Judge’s findings: The Judge entirely rejected the Father’s position (which he maintained very close to the hearing) that the Mother and child should continue to live with the maternal grandparents and awarded the Mother £300,000. The Judge acknowledged the Mother’s compromise on her housing budget. The Order was made to the end of tertiary (university) education with liberty to apply.
Mother’s position: The Mother sought c.£71,428 for removals and fitting out her home from scratch.
Father’s position: The Father offered £15,000 for fitting out.
Judge’s findings: The Judge awarded £50,000.
Mother’s position: The Mother’s claim included a carer’s allowance and she should receive £9,000 per month (£108,000 per annum) reducing to £6,500 per month when the child was in tertiary education.
Father’s position: The Father said that maintenance should be at the African rate of £857 per month (£10,285 per annum). He asserted that no carer’s allowance was due.
Judge’s findings: The Judge awarded the Mother £4,821 per month (£57,750 per annum). The Judge stated “I respectfully suggest that the concept of a carer’s allowance is past its utility.” The Mother’s Counsel conceded that he had no problem with the carers’ allowances and maintenance being ‘lumped together’. The Judge agreed and recorded that the figure acknowledges and takes into account the mother’s modest income and the need for back up child care and housekeeping to enable her to work without anxiety during the day, through inevitable childhood illnesses and school holidays.
Mother’s position: The Mother’s position at final hearing was to seek an initial purchase of a BMW 1-series at £25,000 and a rolling trade-in or renewal at 3 year intervals, requiring £87,500 to age 21.
Father’s position: The Father offered a 1 year old Toyota Yaris/Ford Fiesta at £12,000 replaced every 5 years (he then distanced himself from his offer at trial).
Judge’s findings: The Judge adopted the Mother’s position.

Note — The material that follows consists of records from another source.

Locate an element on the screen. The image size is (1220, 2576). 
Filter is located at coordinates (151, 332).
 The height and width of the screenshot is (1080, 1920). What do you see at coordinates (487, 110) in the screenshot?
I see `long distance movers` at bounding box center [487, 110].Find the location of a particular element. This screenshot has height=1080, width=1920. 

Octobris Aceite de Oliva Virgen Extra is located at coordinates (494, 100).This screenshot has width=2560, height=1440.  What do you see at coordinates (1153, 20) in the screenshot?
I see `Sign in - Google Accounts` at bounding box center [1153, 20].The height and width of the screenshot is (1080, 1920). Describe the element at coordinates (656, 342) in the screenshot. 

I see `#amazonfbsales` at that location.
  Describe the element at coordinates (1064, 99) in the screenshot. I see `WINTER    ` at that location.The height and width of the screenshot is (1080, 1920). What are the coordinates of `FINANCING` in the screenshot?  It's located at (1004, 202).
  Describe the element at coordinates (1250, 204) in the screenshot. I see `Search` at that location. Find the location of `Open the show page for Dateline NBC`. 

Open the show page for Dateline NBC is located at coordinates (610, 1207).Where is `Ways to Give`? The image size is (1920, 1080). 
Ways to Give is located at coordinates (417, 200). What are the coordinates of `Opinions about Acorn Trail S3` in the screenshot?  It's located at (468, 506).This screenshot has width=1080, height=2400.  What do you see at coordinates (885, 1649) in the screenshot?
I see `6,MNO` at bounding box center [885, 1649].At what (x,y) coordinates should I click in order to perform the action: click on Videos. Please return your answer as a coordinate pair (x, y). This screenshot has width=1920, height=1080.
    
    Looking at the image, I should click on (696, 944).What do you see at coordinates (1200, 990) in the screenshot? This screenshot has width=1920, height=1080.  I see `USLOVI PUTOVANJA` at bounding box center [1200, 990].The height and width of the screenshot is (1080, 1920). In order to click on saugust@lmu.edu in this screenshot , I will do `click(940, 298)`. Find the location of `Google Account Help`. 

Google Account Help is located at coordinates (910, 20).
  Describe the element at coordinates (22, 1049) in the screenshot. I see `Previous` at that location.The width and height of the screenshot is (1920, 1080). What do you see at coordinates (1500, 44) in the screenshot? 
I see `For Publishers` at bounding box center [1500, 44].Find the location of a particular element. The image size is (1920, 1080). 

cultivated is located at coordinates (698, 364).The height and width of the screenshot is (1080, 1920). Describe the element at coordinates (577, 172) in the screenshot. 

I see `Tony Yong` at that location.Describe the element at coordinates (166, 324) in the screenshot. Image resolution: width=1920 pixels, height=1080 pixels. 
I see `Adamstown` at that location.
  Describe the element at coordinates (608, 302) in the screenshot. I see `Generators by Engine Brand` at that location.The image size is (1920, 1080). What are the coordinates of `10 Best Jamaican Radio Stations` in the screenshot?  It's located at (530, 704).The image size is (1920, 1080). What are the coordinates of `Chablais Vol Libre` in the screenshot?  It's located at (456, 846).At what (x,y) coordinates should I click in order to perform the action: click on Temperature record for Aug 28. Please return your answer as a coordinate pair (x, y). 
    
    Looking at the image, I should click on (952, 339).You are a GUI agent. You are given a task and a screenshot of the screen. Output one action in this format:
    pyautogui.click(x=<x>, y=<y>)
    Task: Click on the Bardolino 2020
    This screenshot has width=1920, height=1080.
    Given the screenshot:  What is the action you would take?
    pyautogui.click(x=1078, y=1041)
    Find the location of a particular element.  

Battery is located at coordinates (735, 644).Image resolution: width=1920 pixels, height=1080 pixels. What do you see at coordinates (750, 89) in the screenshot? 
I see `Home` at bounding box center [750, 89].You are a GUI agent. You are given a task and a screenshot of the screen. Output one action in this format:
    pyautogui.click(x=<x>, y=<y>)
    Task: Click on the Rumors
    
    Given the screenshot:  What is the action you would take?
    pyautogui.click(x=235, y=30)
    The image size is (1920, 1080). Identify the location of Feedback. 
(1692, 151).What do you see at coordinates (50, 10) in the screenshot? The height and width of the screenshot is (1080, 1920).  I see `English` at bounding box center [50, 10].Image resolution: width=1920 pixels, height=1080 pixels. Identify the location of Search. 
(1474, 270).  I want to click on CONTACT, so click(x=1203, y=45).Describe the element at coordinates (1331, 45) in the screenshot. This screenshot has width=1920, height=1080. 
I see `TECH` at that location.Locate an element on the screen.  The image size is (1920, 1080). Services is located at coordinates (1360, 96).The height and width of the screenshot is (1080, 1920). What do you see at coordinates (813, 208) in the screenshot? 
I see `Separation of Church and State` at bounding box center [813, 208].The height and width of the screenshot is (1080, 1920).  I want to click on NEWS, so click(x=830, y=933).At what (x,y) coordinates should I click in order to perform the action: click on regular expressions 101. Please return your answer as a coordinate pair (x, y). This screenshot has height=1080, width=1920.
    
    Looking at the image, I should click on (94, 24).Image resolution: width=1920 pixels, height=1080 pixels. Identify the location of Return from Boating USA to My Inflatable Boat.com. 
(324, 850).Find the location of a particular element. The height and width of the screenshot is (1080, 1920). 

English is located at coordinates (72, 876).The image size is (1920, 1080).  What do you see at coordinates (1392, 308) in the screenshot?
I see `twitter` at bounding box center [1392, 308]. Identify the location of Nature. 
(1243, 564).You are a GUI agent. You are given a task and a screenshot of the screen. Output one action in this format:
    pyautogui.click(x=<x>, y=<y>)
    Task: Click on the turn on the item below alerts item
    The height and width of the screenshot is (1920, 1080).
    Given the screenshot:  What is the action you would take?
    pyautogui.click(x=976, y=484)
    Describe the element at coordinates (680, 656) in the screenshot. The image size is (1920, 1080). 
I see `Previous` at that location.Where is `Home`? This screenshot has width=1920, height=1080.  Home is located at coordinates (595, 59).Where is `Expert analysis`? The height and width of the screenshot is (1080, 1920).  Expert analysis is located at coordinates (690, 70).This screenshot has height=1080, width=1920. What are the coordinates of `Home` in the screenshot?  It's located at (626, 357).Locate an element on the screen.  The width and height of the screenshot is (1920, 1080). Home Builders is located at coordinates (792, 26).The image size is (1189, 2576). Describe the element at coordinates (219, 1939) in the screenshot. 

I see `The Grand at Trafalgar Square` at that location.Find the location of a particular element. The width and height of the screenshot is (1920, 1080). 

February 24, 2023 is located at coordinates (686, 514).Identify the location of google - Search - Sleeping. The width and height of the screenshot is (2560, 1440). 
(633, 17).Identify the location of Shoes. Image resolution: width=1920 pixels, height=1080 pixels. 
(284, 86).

Mother’s position: The mother wanted the child to be privately educated.
Father’s position: The father wanted the child to go to an agreed school.
Judge’s findings: The Judge ordered private schooling to be agreed between the parties
As this case illustrates, the powers of the Court under Schedule 1 of the Children Act 1989 are vast and financial provision for children can be very generous. Other reported decisions may be relevant to your case so it is crucially important that you take advice at an early stage to ensure that your case is presented carefully, whether you are the parent seeking financial provision for your child, or whether you are the paying parent.